Tomas Tranströmer is one of the very few Swedish writers with an influence on world literature. He has been translated into some sixty languages, and has been important to poetry in various parts of the world. The Nobel Laureate Joseph Brodsky admits that he stole more than one metaphor from him. And during a journey among Chinese poets a year ago I found that Tranströmer is their great model.

Why? Is it the brilliant metaphors? I think that is only half the truth. The other half is the visions, the illuminations in everyday life into which the metaphors have been inserted.

Let us consider “Carillon” – “chimes” – where we find the poet in a shabby hotel in Bruges, lying on the bed with his arms stretched out, “an anchor that has dug itself down and holds steady / the huge shadow floating up there / the great unknown”. Or think of the picture of defencelessness in the line, “I have low beaches, if death rises six inches I shall be flooded.” What is important is not such separate images but the overall vision where they form a part. The easily flooded poet is the defenceless centre where now different epochs, now far and near converge. Also the anchor chain from the great unknown centres towards this unpretentious subject. But, in this poem, there is an opposite movement as well. The room’s window faces “The Wild Market Square” and the condition of the soul is projected there: “What I carry within me is materialised there, all terrors, all expectations.” There is a movement both inwards and outwards. Once “the sack splits along its seams and the chimes roll out across Flanders”, next time the same bells “bear us home” on their wings. The metaphors lend a sensuous precision to this huge breathing. Remarkably, this complex text is almost weightless, and speaks immediately to our senses.

There is a similar huge breathing in Baltics. The striking images for understanding versus blockage have been integrated into an interplay between “great doors opening and great doors closing”, between one breath of wind “sighing about other shores” and another leaving the place “desolate and silent”.

But the movement of Tranströmer’s universe is primarily directed towards the centre. His illuminations gather widespread phenomena in one translucent present. We remember from Secrets on the Way the “room that contained every moment – a butterfly museum”. In tacit polemics against colleagues groping for heaven, he begins his first book of poetry with the words, “Waking up is a parachute jump from dreams.” This is a genuine Tranströmer sinking into the centre, towards an earthly summer.

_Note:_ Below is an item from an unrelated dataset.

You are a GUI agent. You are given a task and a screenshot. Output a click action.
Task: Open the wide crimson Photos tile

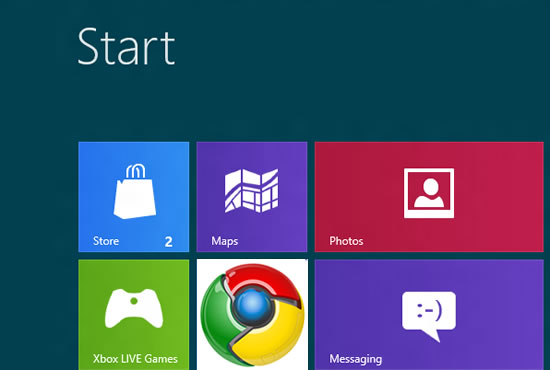click(429, 197)
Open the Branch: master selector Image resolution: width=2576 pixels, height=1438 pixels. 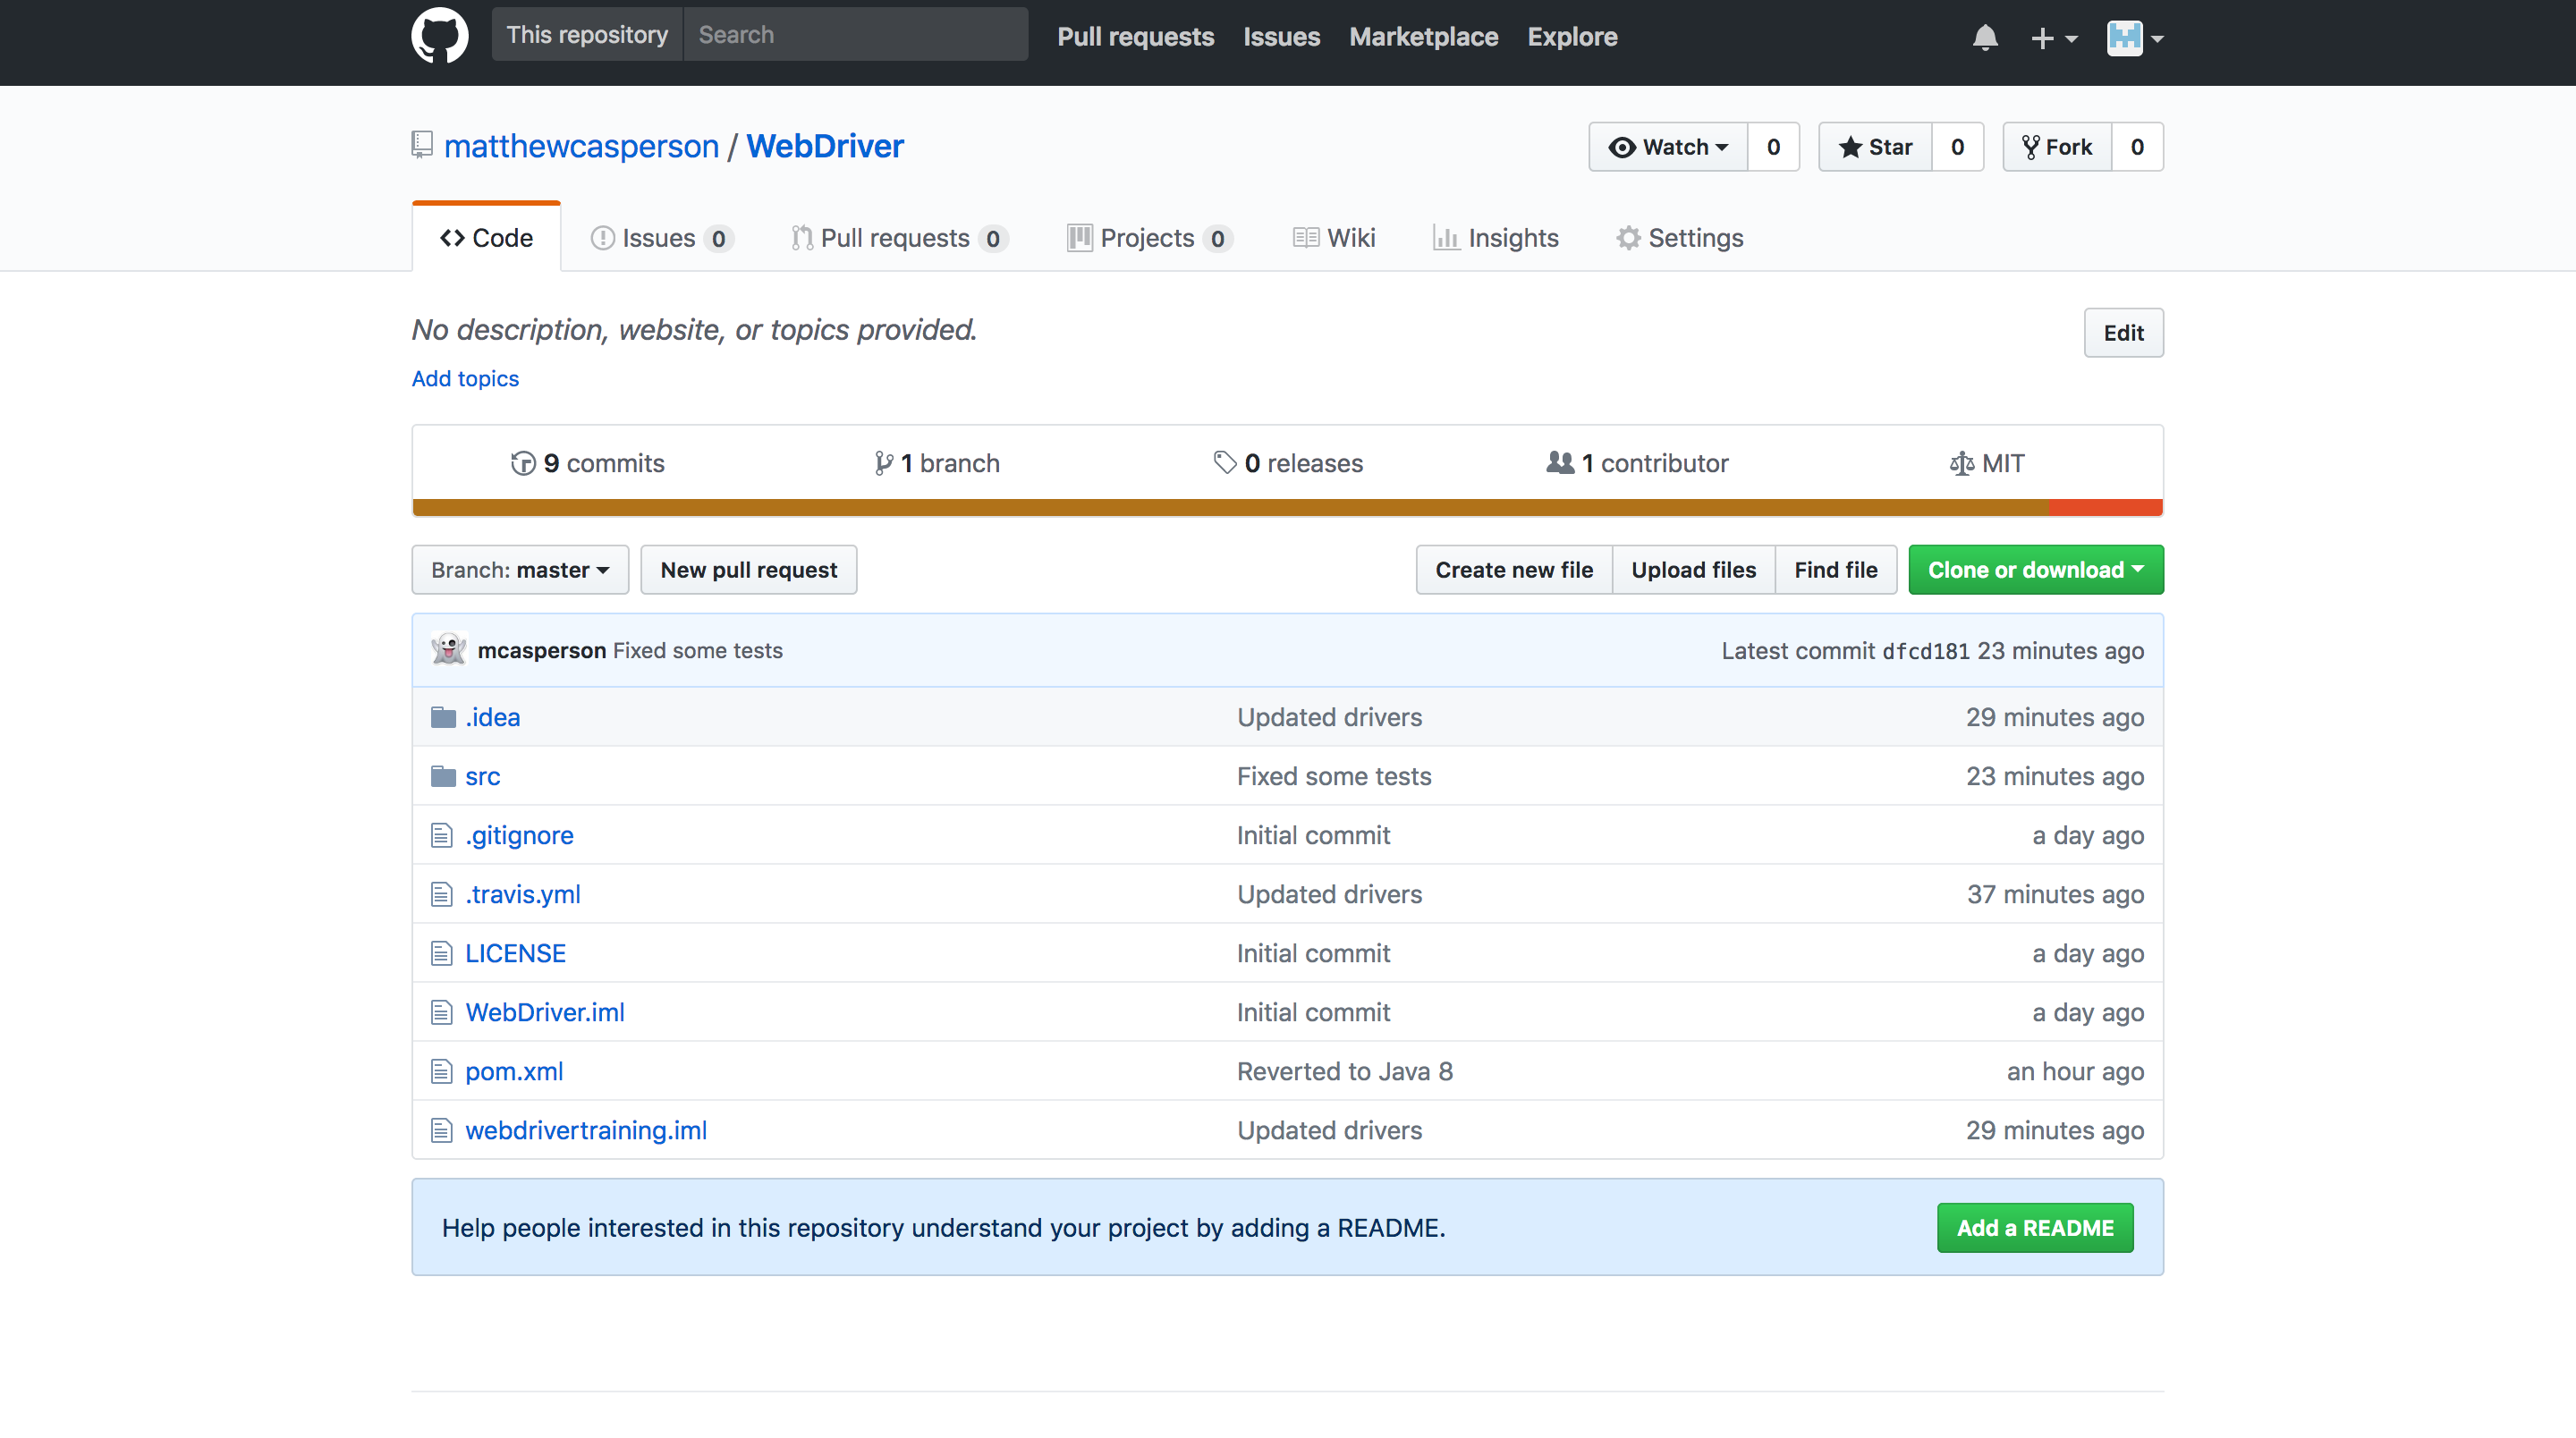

In “Schubertiana”, the precision of this movement towards the centre is caught by the image of the swallows flying for six weeks over two continents “to last year’s nest under the guttering of this very barn in this very parish”. Their flight towards “precisely this vanishing dot in the land-mass” corresponds to the way Schubert “catches the signals from a whole life in a few ordinary chords for five strings”.

Tranströmer’s development has moved towards ever greater openness. His Swedish geography has expanded into the shimmering spiral galaxy of New York and the crowds of Shanghai getting “our silent planet going with their tramping”. And fragments of world politics now and then glitter in the poems. At the same time the picture of unpretentiousness becomes clearer: “I have graduated from the university of oblivion and am as empty-handed as the shirt on the washing-line.” With this relaxed authority, Tranströmer can speak for many of us. Even at an early stage he says, “Each man is a half-open door / leading to a room for everyone.” This is where we are at last – the room that once contained every moment now contains all of us.

Dear Tomas.

It is a great pleasure for me to convey to you the warmest congratulations of the Swedish Academy and to ask you to come forward to receive the Nobel Prize in Literature from the hands of His Majesty the King.